++++ Provided records ++++
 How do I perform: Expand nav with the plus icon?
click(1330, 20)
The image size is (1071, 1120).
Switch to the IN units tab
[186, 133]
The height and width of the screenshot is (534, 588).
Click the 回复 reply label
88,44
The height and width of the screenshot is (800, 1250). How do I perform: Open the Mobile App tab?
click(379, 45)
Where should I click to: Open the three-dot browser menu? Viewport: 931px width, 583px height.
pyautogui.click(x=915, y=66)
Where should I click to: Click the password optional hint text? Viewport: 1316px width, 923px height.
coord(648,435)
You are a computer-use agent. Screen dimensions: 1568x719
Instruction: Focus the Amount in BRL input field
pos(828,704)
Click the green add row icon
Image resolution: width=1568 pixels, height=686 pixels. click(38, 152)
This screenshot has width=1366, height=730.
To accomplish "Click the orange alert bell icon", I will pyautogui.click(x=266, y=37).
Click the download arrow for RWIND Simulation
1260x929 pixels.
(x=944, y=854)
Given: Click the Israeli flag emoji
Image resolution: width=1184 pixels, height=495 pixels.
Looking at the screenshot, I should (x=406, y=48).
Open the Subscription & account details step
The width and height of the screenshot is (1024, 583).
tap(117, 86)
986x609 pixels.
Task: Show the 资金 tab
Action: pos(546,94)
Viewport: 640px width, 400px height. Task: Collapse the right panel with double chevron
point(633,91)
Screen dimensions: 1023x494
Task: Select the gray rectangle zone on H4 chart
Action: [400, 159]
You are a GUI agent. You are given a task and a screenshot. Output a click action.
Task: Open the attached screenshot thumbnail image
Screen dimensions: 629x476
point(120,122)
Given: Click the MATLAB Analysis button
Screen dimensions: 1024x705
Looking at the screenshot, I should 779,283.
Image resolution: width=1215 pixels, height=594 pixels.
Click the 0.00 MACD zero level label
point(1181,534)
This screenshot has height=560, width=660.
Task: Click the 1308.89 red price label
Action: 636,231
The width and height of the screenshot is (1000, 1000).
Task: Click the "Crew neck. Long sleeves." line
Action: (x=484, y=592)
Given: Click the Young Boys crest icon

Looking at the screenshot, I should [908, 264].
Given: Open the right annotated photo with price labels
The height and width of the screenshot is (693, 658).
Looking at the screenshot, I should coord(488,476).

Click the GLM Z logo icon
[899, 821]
++++
-- About this task --
In the entries above, which lines hold the string "agent"? Report all of them.

-- Solution for this problem --
You are a computer-use agent. Screen dimensions: 1568x719
You are a GUI agent. You are given a task and a screenshot. Output a click action.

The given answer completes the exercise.